* DATA EXTRACTS:
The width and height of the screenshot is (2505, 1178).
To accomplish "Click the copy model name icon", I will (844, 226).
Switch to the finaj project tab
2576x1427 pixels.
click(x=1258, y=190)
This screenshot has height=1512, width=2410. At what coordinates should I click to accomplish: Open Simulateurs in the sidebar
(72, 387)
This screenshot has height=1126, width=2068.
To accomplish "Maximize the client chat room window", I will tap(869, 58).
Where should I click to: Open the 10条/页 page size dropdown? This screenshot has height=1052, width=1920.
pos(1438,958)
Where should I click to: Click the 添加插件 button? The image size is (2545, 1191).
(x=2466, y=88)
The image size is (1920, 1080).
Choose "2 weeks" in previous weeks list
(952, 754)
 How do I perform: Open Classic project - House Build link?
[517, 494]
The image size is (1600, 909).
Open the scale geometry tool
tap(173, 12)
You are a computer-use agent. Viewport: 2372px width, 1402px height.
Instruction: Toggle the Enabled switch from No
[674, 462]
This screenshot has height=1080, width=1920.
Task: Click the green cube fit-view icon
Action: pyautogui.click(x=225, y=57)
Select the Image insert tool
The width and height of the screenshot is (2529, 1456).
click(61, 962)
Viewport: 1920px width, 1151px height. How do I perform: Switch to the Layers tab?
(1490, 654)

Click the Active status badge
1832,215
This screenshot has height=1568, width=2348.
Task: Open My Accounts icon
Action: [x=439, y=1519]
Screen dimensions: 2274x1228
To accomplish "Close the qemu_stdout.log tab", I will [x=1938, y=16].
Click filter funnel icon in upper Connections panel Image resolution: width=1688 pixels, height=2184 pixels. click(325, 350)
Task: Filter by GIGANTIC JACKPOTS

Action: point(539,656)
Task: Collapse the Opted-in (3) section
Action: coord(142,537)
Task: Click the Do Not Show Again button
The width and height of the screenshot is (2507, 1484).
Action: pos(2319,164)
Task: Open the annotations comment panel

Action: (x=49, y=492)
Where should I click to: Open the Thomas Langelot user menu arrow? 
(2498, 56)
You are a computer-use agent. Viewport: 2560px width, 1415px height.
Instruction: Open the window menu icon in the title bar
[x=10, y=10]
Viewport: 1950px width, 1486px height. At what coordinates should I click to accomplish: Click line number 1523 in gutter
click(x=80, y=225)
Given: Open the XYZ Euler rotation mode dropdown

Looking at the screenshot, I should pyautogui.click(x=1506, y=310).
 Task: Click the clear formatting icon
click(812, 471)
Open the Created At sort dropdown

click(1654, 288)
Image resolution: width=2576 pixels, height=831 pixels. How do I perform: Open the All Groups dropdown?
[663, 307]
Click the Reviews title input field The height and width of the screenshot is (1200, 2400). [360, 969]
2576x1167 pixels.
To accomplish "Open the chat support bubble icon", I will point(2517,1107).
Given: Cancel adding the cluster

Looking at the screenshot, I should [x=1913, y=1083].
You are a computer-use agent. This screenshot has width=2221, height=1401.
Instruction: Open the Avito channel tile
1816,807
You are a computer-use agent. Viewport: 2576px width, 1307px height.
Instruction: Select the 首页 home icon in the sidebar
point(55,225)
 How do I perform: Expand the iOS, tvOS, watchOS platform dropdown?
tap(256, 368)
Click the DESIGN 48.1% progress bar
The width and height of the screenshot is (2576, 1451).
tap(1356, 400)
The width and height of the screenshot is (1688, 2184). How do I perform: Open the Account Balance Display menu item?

* WHAT THE TASK REQUIRES:
Can you reproduce all the material exactly?

* YOUR RESPONSE:
The width and height of the screenshot is (2505, 1178).
To accomplish "Click the copy model name icon", I will (844, 226).
Switch to the finaj project tab
2576x1427 pixels.
click(x=1258, y=190)
This screenshot has height=1512, width=2410. At what coordinates should I click to accomplish: Open Simulateurs in the sidebar
(72, 387)
This screenshot has height=1126, width=2068.
To accomplish "Maximize the client chat room window", I will tap(869, 58).
Where should I click to: Open the 10条/页 page size dropdown? This screenshot has height=1052, width=1920.
pos(1438,958)
Where should I click to: Click the 添加插件 button? The image size is (2545, 1191).
(x=2466, y=88)
The image size is (1920, 1080).
Choose "2 weeks" in previous weeks list
(952, 754)
 How do I perform: Open Classic project - House Build link?
[517, 494]
The image size is (1600, 909).
Open the scale geometry tool
tap(173, 12)
You are a computer-use agent. Viewport: 2372px width, 1402px height.
Instruction: Toggle the Enabled switch from No
[674, 462]
This screenshot has height=1080, width=1920.
Task: Click the green cube fit-view icon
Action: pyautogui.click(x=225, y=57)
Select the Image insert tool
The width and height of the screenshot is (2529, 1456).
click(61, 962)
Viewport: 1920px width, 1151px height. How do I perform: Switch to the Layers tab?
(1490, 654)

Click the Active status badge
1832,215
This screenshot has height=1568, width=2348.
Task: Open My Accounts icon
Action: [x=439, y=1519]
Screen dimensions: 2274x1228
To accomplish "Close the qemu_stdout.log tab", I will [x=1938, y=16].
Click filter funnel icon in upper Connections panel Image resolution: width=1688 pixels, height=2184 pixels. click(325, 350)
Task: Filter by GIGANTIC JACKPOTS

Action: point(539,656)
Task: Collapse the Opted-in (3) section
Action: coord(142,537)
Task: Click the Do Not Show Again button
The width and height of the screenshot is (2507, 1484).
Action: pos(2319,164)
Task: Open the annotations comment panel

Action: (x=49, y=492)
Where should I click to: Open the Thomas Langelot user menu arrow? 
(2498, 56)
You are a computer-use agent. Viewport: 2560px width, 1415px height.
Instruction: Open the window menu icon in the title bar
[x=10, y=10]
Viewport: 1950px width, 1486px height. At what coordinates should I click to accomplish: Click line number 1523 in gutter
click(x=80, y=225)
Given: Open the XYZ Euler rotation mode dropdown

Looking at the screenshot, I should pyautogui.click(x=1506, y=310).
 Task: Click the clear formatting icon
click(812, 471)
Open the Created At sort dropdown

click(1654, 288)
Image resolution: width=2576 pixels, height=831 pixels. How do I perform: Open the All Groups dropdown?
[663, 307]
Click the Reviews title input field The height and width of the screenshot is (1200, 2400). [360, 969]
2576x1167 pixels.
To accomplish "Open the chat support bubble icon", I will point(2517,1107).
Given: Cancel adding the cluster

Looking at the screenshot, I should [x=1913, y=1083].
You are a computer-use agent. This screenshot has width=2221, height=1401.
Instruction: Open the Avito channel tile
1816,807
You are a computer-use agent. Viewport: 2576px width, 1307px height.
Instruction: Select the 首页 home icon in the sidebar
point(55,225)
 How do I perform: Expand the iOS, tvOS, watchOS platform dropdown?
tap(256, 368)
Click the DESIGN 48.1% progress bar
The width and height of the screenshot is (2576, 1451).
tap(1356, 400)
The width and height of the screenshot is (1688, 2184). How do I perform: Open the Account Balance Display menu item?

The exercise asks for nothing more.